Activities —
1. According to the blog post, how old is the writer?
2. Rewrite the blog post from "I Am Married to a" up to and including "the Catholic Church.", changing "hurt" to "saddened".

Source extract —
Sunday, April 11, 2010

I Am Married to a Saint

And I Thank God Every Day

Recently, I have been getting my butt kicked over at Where the Rubber Meets the Road, not by my friend Father Tim Moyle, and not by my new friend Lady Janus, who sees the world through a different lens than I do, but by a man alleging to be a Christian, who has been thumping his biblical quotations upside my head for the past week.  I love the Bible, and believe in its authenticity.  I love the Lord Jesus, and have accepted Him as the Lord of my life.  So, I am hurt, when someone claiming to be a Christian tries to diminish my faith because I live it in the Catholic Church.

But, there is more to my reality than some bible thumper having at me.  I am married to the love of my life.  That we have only had 10 years together, this coming summer, some of which were less than stellar, and that I am now 60 years of age, does not minimize the depth of the love that I have for the wonderful woman that I am married to.

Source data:
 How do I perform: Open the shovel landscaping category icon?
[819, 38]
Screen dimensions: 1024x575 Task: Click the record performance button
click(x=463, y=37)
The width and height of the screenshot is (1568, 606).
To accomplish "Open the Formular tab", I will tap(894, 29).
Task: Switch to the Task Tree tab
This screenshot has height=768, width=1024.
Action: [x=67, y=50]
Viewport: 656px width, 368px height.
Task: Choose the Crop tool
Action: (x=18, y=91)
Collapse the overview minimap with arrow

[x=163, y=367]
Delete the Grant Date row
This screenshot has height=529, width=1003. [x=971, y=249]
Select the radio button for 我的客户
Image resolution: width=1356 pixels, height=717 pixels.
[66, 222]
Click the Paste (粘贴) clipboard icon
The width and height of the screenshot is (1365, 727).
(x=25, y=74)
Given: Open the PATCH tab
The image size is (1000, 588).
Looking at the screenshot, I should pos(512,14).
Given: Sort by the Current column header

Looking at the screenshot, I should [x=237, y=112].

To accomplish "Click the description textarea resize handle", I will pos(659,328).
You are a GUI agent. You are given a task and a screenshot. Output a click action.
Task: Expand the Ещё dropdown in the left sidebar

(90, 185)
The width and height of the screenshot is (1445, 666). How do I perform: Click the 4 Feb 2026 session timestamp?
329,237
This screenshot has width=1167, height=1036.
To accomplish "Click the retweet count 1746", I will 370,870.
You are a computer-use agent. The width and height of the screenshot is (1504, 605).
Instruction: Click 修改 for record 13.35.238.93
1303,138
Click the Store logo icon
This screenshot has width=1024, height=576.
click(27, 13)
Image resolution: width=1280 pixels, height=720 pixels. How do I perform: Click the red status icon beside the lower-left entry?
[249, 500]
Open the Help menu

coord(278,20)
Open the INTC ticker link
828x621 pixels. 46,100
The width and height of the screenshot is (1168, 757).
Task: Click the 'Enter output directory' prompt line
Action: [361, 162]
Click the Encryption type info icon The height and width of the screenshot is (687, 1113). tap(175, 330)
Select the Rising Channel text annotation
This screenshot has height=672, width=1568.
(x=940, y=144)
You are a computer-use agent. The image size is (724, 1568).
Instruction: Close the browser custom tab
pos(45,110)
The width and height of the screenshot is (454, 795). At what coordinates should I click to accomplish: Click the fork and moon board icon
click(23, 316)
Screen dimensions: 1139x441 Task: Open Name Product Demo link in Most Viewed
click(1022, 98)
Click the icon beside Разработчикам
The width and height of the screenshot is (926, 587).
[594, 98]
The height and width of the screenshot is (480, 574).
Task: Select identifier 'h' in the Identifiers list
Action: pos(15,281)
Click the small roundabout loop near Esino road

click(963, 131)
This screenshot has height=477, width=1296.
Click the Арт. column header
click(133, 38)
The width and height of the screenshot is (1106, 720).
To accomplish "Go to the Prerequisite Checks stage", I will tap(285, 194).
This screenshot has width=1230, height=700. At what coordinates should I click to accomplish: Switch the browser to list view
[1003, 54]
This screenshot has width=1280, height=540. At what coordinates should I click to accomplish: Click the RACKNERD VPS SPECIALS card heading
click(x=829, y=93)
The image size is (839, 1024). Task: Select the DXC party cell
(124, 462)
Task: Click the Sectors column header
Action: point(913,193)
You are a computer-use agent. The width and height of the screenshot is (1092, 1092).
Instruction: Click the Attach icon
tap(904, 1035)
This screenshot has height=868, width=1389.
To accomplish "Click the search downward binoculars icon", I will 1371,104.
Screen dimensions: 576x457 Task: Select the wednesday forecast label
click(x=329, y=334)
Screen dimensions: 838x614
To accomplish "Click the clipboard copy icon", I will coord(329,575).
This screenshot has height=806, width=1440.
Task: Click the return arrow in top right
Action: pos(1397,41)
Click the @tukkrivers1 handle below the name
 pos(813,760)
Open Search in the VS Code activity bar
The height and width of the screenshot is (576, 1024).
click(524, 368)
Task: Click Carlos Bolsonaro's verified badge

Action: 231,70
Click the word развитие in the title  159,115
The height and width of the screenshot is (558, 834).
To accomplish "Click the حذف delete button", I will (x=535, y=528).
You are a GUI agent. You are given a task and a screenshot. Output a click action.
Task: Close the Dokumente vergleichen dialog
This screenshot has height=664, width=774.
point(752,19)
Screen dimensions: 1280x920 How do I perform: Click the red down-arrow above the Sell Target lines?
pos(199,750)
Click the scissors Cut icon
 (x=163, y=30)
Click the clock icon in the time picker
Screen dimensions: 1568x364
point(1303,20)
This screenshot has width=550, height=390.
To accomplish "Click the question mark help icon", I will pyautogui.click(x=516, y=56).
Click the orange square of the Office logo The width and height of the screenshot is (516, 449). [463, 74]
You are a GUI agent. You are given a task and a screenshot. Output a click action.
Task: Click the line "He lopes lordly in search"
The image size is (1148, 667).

Answers —
1. 60 years of age

2.
I Am Married to a Saint

And I Thank God Every Day

Recently, I have been getting my butt kicked over at Where the Rubber Meets the Road, not by my friend Father Tim Moyle, and not by my new friend Lady Janus, who sees the world through a different lens than I do, but by a man alleging to be a Christian, who has been thumping his biblical quotations upside my head for the past week.  I love the Bible, and believe in its authenticity.  I love the Lord Jesus, and have accepted Him as the Lord of my life.  So, I am saddened, when someone claiming to be a Christian tries to diminish my faith because I live it in the Catholic Church.